===== Records for the task =====

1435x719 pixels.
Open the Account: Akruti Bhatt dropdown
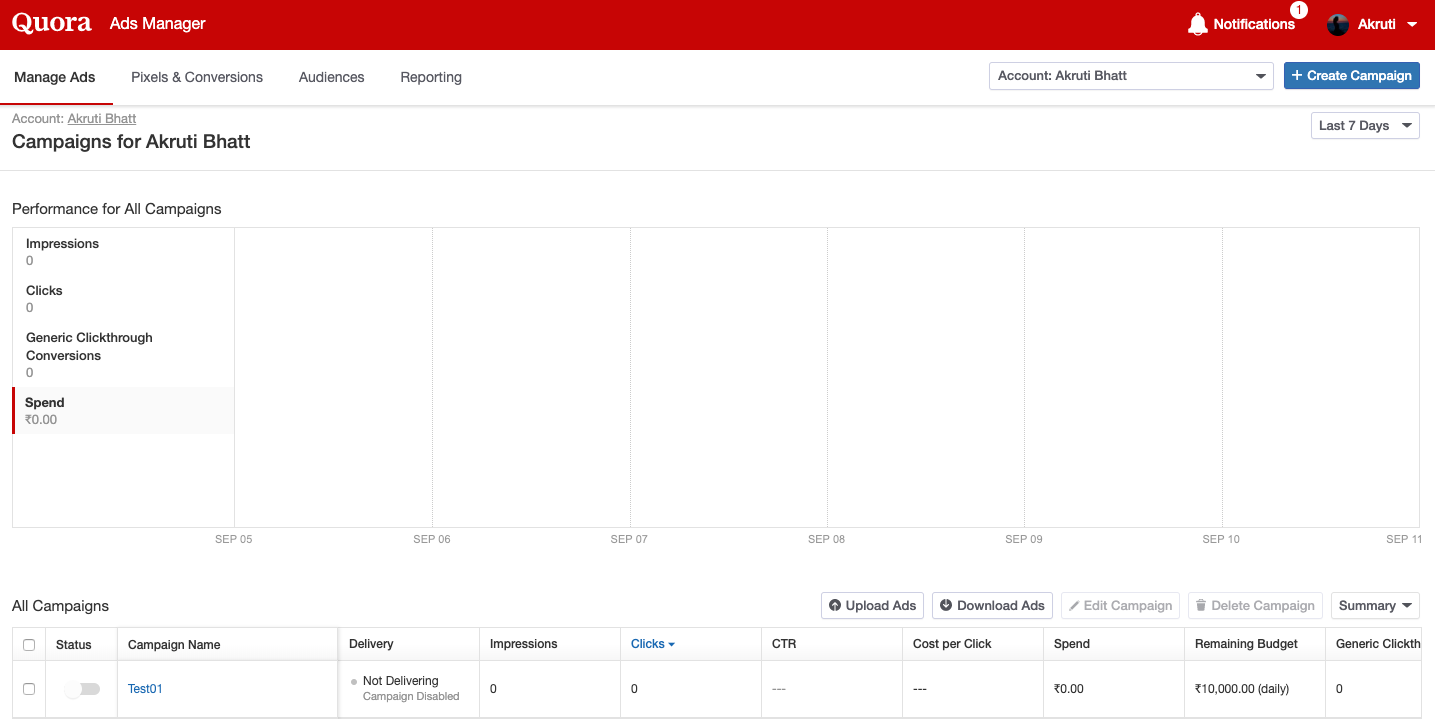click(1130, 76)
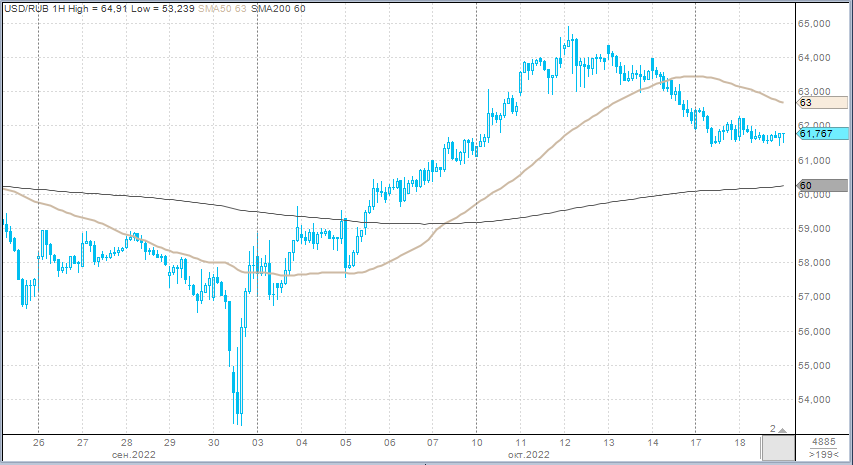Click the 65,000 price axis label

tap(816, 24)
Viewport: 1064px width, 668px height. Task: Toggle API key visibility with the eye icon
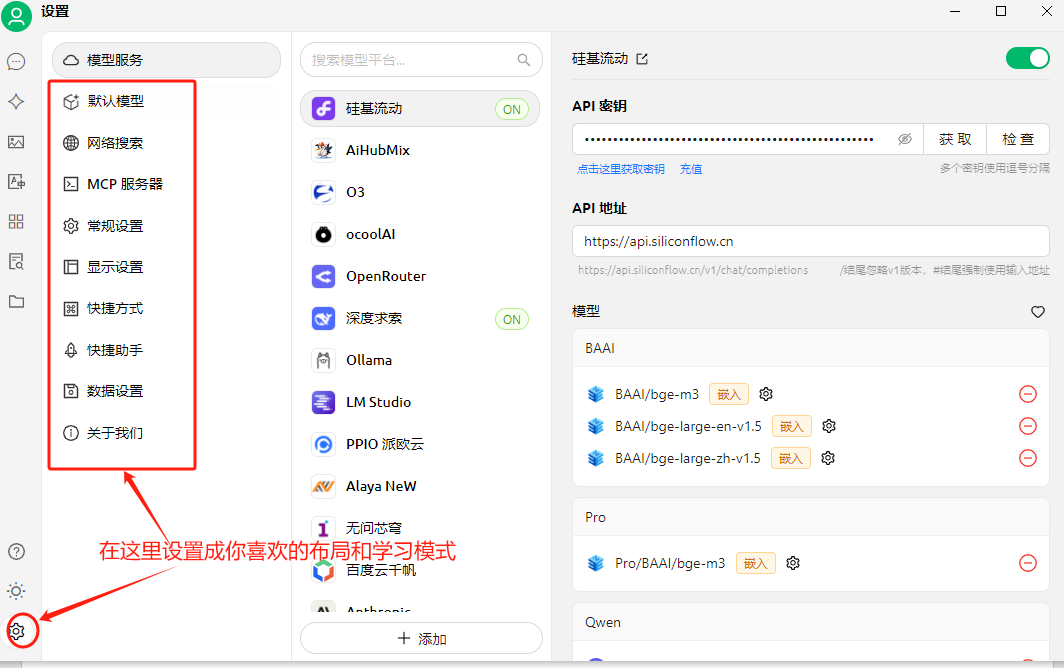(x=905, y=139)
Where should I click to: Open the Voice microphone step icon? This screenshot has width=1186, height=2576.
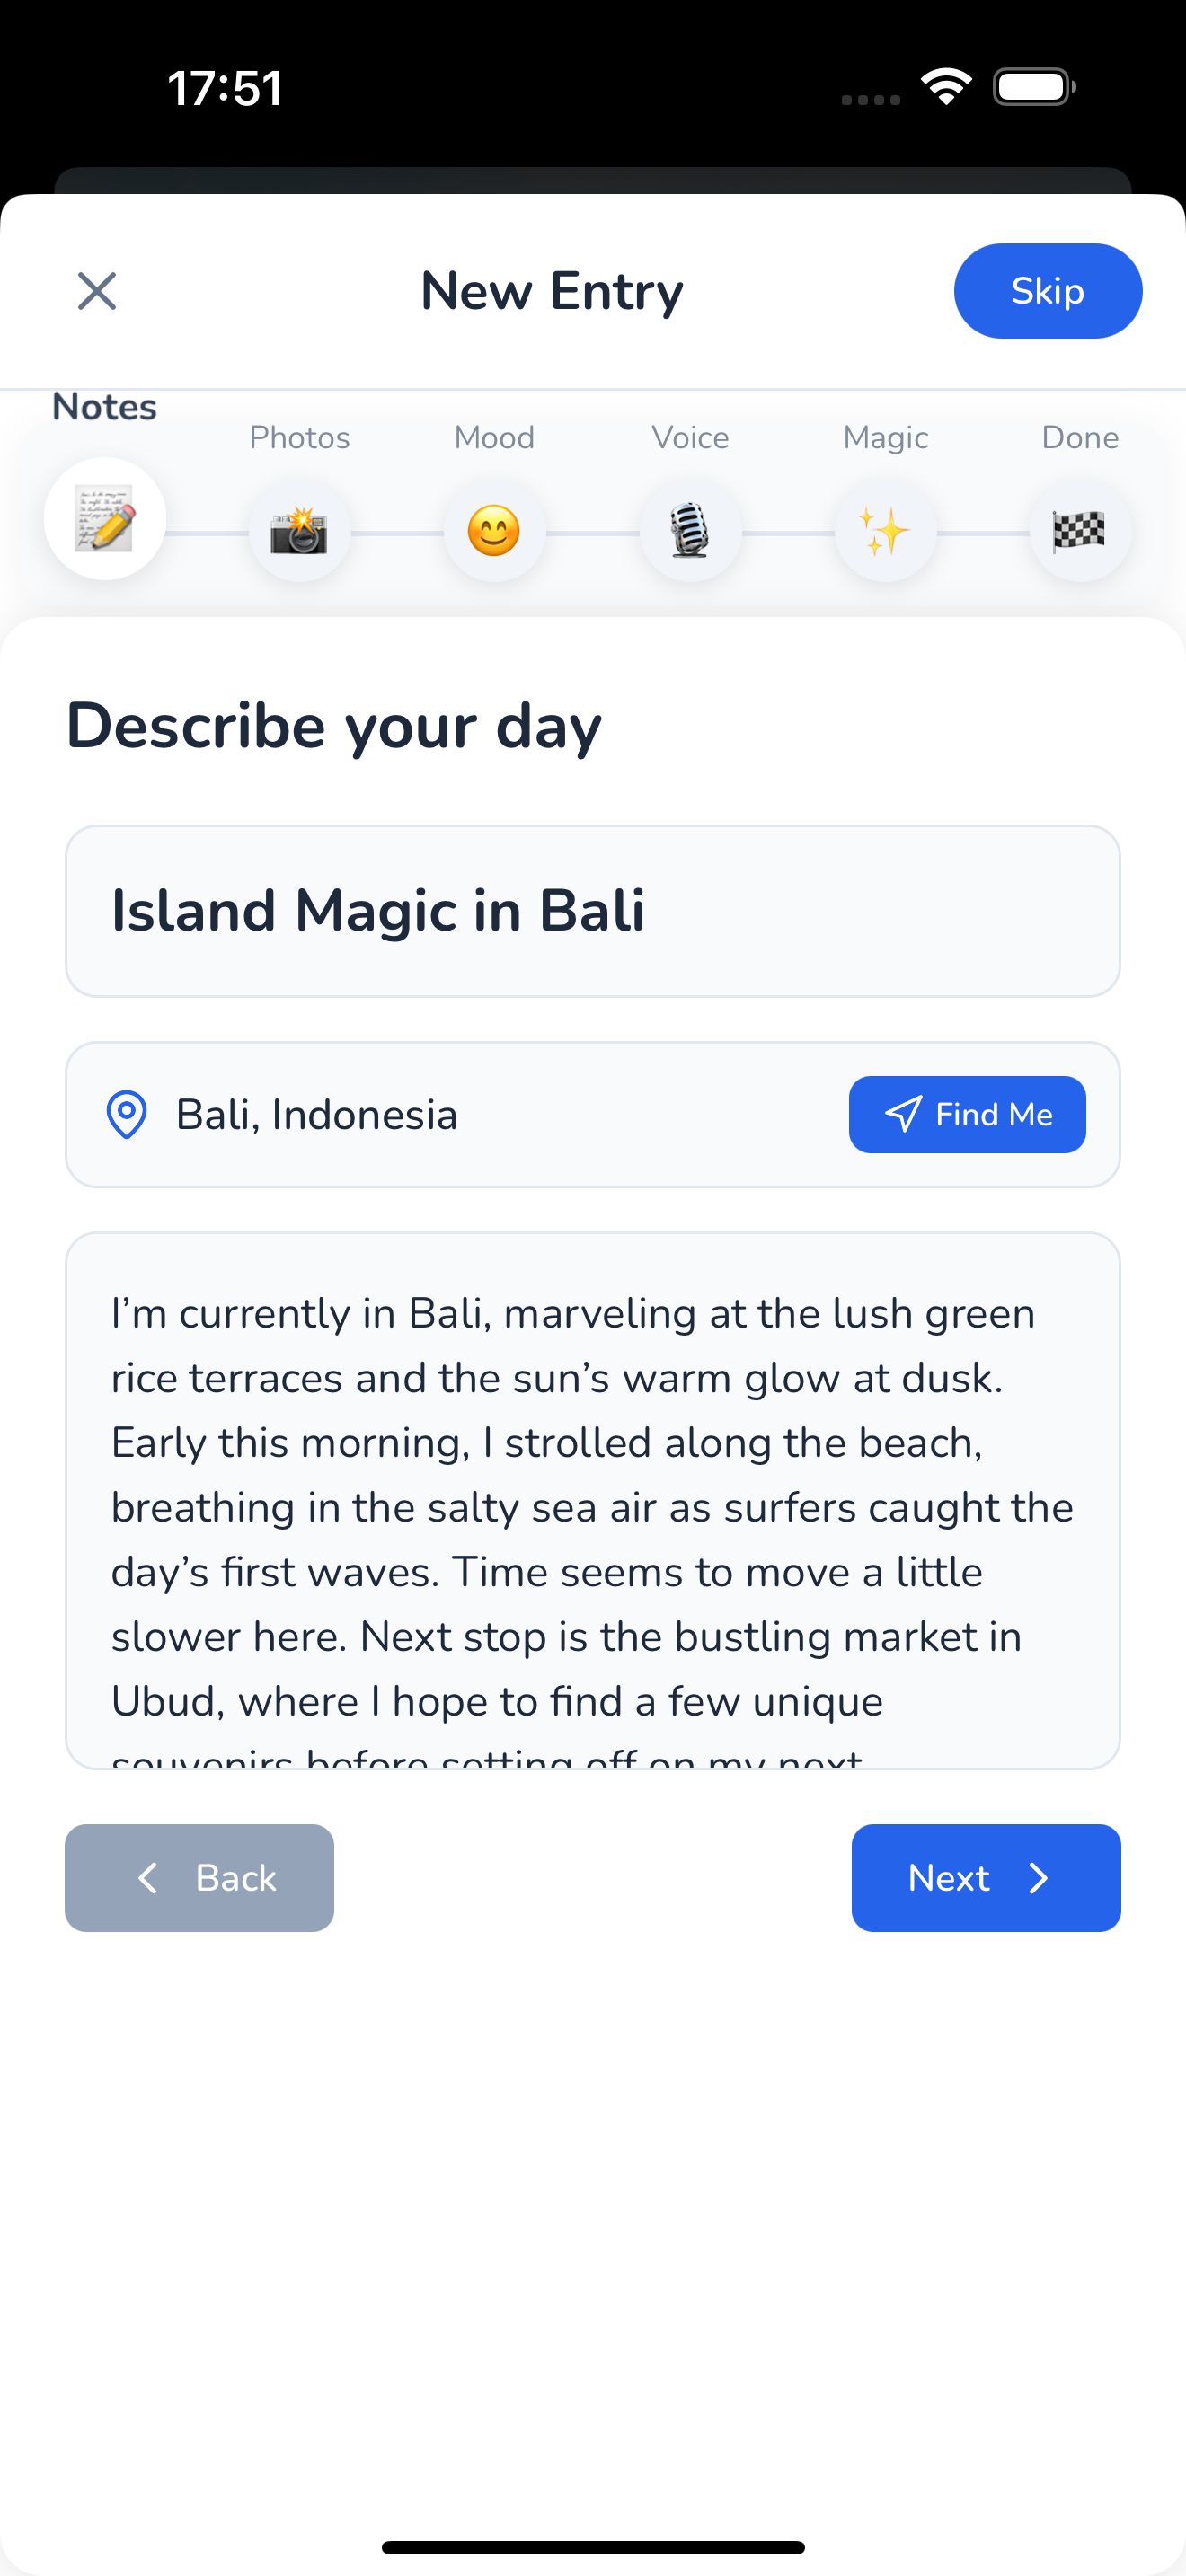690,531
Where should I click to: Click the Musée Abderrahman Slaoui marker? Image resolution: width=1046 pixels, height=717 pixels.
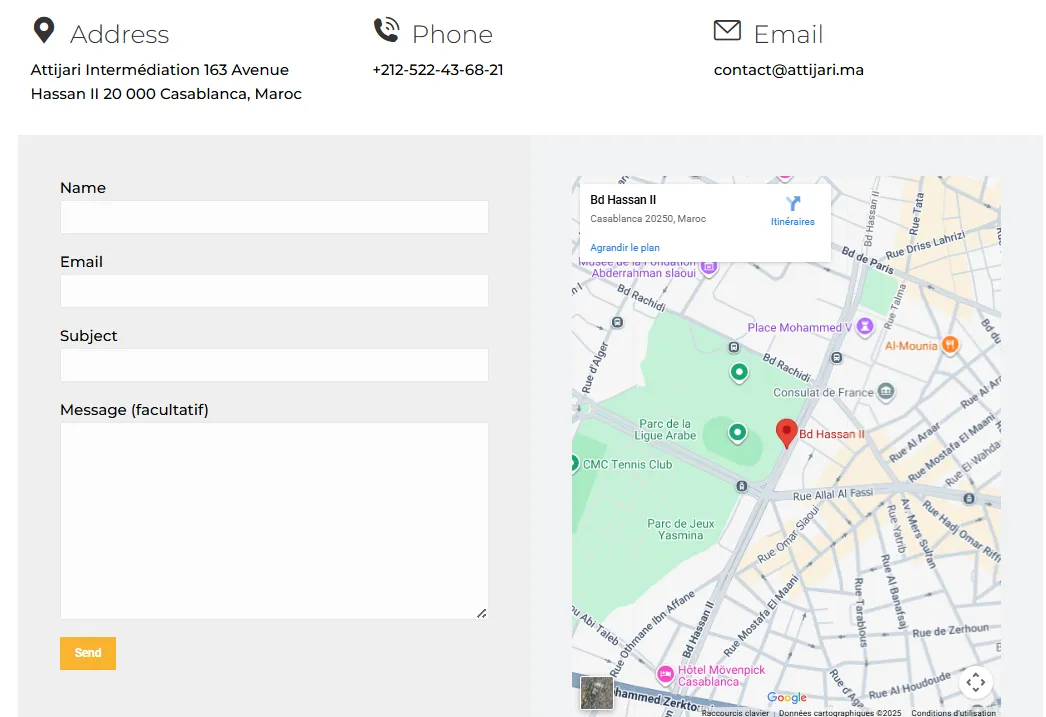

=====

• _Description of the task_:
Please pull out each line of the records above that contains the word "Open", and copy those lines in their original order.

• _Finished exercise_:
Open the Account: Akruti Bhatt dropdown
Where should I click to: Open the Voice microphone step icon? This screenshot has width=1186, height=2576.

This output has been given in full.